This described assembly process of the extended splice plate connection assembly would be repeated on all other columnar members of the modular assembly 100 ensuring that the orientation of the long and short splice plates is the same on all columnar members 2.
After the extended splice plate connection assemblies are fastened to all of the columnar members 2 the module assembly 100 is ready for lifting into place. Using a crane or other suitable lifting device, the module assembly 100 is lifted and positioned over any previously installed module assemblies which are similar to modular assembly 100 or over any other structural steel assemblies having a similarly configured array of upwardly extending columnar members 3. Using the controls of the crane or lifting device and tag lines, if necessary, the module assembly 100 is preferably positioned approximately 8 to 12 inches laterally offset from the lower module or structural steel assembly comprising columnar members 3. This offset should be in the direction which positions the innermost surface of long flange splice plates 1 and the long web splice plates 5 away from the corresponding outermost surfaces on lower columnar members 3. The module assembly 100 should then be lowered to the elevation that places the bottom edge of the long flange splice plate 1 below the top edge of columnar member 3 while keeping the bottom edges of the other splice plates above the top edge of columnar member 3. Using the crane and any necessary tag lines, the module assembly 100 is then moved laterally so that the innermost surface of the long flange splice plate 1 contacts the outermost surface of the flange of columnar member 3. Next, each long web splice plate 5 is maintained in a position offset from the web of the corresponding columnar member 3 in the same direction that the original offset direction provided. The crane or other lifting devices continues lowering the module assembly 100 until the bottom of the long web splice plate 5 is below the top of columnar member 3. Using the crane and any necessary tag lines, module assembly 100 is then moved in the direction that brings the innermost face of long web splice plate 5 in contact with the outermost surface of the web of the columnar member 3. The module assembly 100 is maintained in this lateral position at all columnar member locations and the module assembly 100 is then lowered to its final position with the bottom of columnar members 2 coming into contact with the top of columnar members 3. At this point the module 100 will maintain its installed position even if lifting tension from the crane is released.
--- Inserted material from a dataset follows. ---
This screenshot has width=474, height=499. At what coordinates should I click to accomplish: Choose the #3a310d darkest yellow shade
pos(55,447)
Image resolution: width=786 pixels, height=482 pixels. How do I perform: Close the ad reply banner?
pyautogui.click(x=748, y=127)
To ensure correct alignment of the module assemblies 10 with other module assemblies or other structural steel assemblies having an array of upwardly extending columns 3, all modular assemblies 100 are preferably fabricated on stub columns 9, as generally shown in FIG. 3. These stub columns are accurately positioned to ensure the correct dimensioning of each module assembly 100. Accordingly they are set in foundations 200 at or below ground level so that the fabrication of all module assemblies 100 can be done at a convenient low height to facilitate quick and easy fabrication at ground level. By utilizing the same or identical sets of stub columns 9 for fabrication of the module assemblies 100, identicalization of the fit-up between sequentially fabricated module assemblies 100 is assured, i.e., it minimizes the mismatch of connections that can happen using other techniques. After the fabrication of each module assembly 100 is completed, the module assembly is unbolted from the stub column attachment plates 10 and 12, fitted with extended splice plates 1, 4, 5, 7 of the present invention and moved to the erection site or a suitable storage location until the module assembly is ready for lifting into position. Alternately, a set of extended splice plates 1, 4, 5 and 7 of the present invention may be utilized to secure each of the vertical columns 2 to the stub columns 9 during the module prefabrication process in lieu of the conventional splice plates 10 and 12 shown in FIG. 3.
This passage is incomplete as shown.